Q: What kind of feedback have you received about your Supply Chain Finance offering?

Stark: If you think about the main requirement for an organization, it’s that they want to preserve as much cash as they can. Any opportunity to pay late is a great thing as it improves working capital. There is also an equal opportunity to save cash by taking an early payment discount.  Either way the risk is that could hurt the supplier financially. As a supplier, especially if you are a little bit smaller and don’t have access to the same balance sheet that maybe some of the buyers have, then you want cash as quickly as possible to improve your own working capital. You also don’t want to give a significant discount to make that happen. So it’s kind of a contrasting force. Everyone wants to hold the cash and no one wants to get rid of it. That’s the needs that customers have brought to us; they are asking for tools to better communicate with their suppliers and to be able to take advantage of more of these creative financing solutions that involve third-parties, such as banks. What we’ve done at Kyriba is to connect all three parties — buyers, suppliers, and banks — on a single web-based platform to enable the early payment of suppliers at a relatively small discount compared to other alternatives they might have. The buyer, of course, wants to have their cash too and through this third-party relationship, they have the opportunity to improve their payment terms.

Q: Can you discuss the benefits of the fact that Supply Chain Finance is on a single web platform?
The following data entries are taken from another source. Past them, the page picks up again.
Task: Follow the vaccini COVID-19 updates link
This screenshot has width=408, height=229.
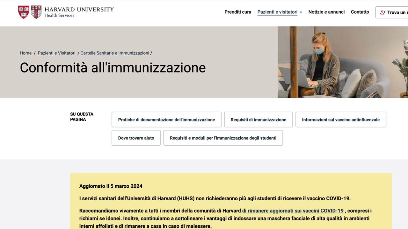Action: [x=293, y=211]
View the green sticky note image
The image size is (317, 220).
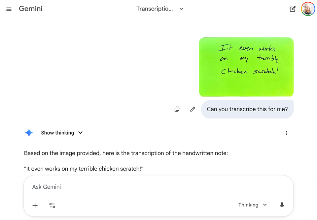click(246, 67)
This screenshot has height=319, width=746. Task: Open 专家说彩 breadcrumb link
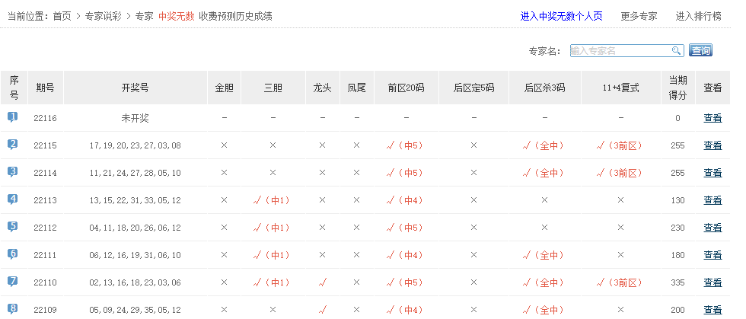[x=105, y=16]
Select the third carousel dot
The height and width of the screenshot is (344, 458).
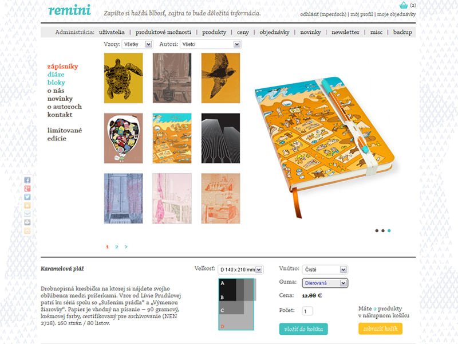(389, 231)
Stark: We think it is extremely important for the simple reason that it doesn’t require installed software and IT to be involved. That’s difficult enough if you are just dealing with one organization. When you have to collaborate between multiple parties (buyer, suppliers, banks), it becomes a show-stopper. A web-based solution, also known as software-as-a-service, is the right way to go. This deployment makes it possible to collaborate by different parties and not require outside technology and IT to be involved. So it keeps the cost down and increases the access, making it simple for everyone.
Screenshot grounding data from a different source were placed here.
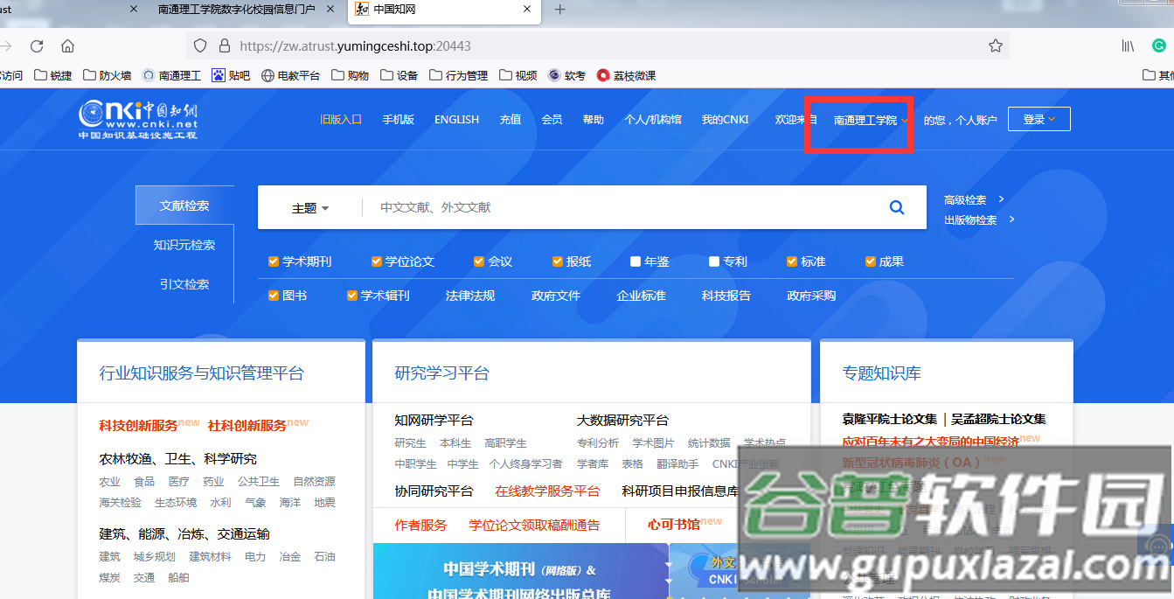The image size is (1174, 599).
Task: Open a new browser tab with plus icon
Action: (x=560, y=10)
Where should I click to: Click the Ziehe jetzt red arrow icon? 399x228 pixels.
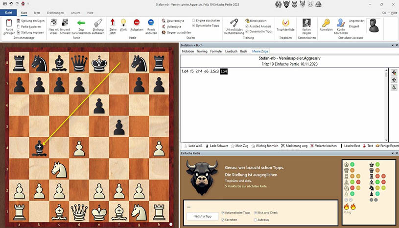[x=113, y=23]
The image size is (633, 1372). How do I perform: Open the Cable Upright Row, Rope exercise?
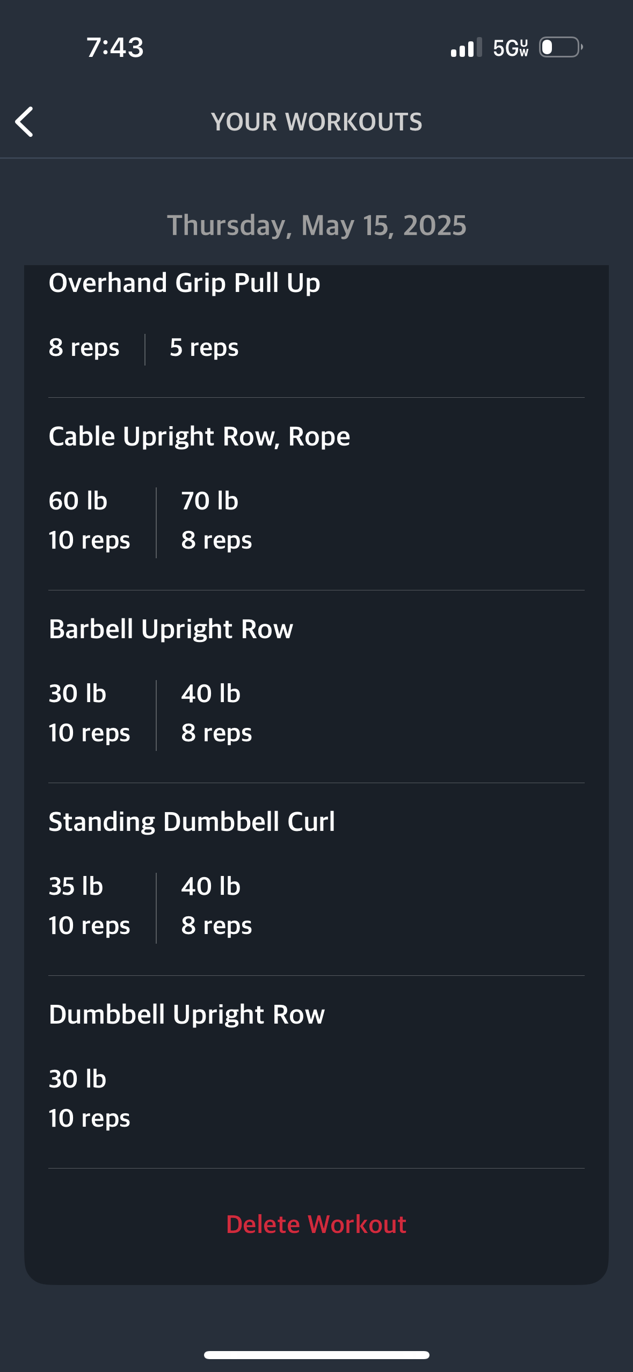(199, 436)
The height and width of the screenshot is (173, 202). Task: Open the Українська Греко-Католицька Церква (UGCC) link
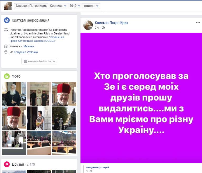tap(37, 39)
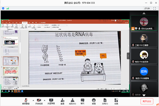Expand video options arrow beside 开启视频
This screenshot has width=159, height=106.
45,100
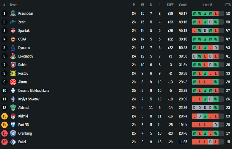Click the CSKA club emblem

[13, 39]
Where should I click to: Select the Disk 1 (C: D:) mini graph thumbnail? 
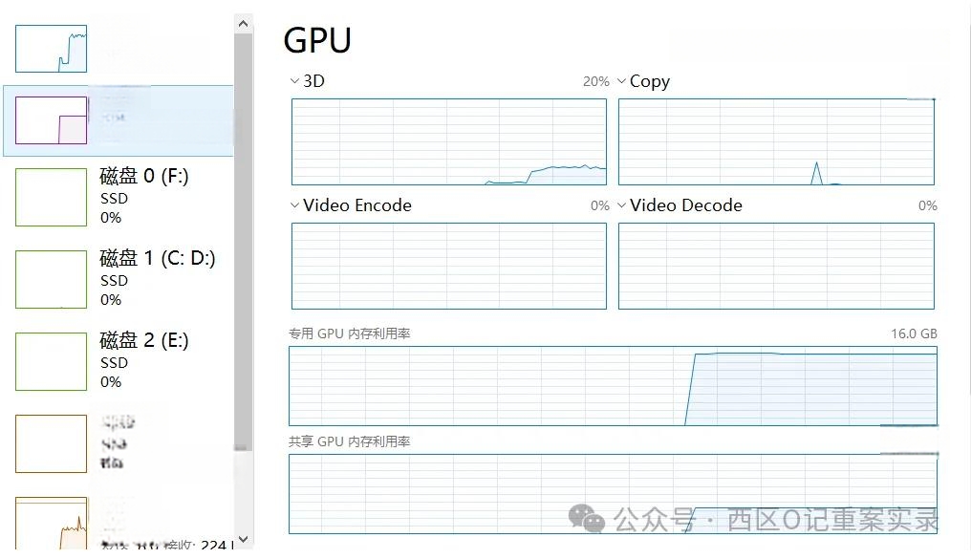[x=51, y=279]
The collaboration, I think, is also extremely important. Our customers would like to work with more than one bank, and without a multi-bank portal, they really don’t have that opportunity to be efficient about it.

Visibility is equally important too. If you want to successfully run a Supply Chain Finance program, having all of your invoices across all of your banks and having all of your suppliers be able to see all of the same information is absolutely necessary, so a supplier can say “We’d like to get paid early on this set of invoices.” As a buyer, you can see those invoices and have them all completely synchronized with your AP within your ERP system, so you don’t have to worry about looking in different systems to see what really should be the same information in one location. That’s where the technology makes a big difference. It offers accessibility, so you have complete visibility, and it minimizes your team’s time to make that happen.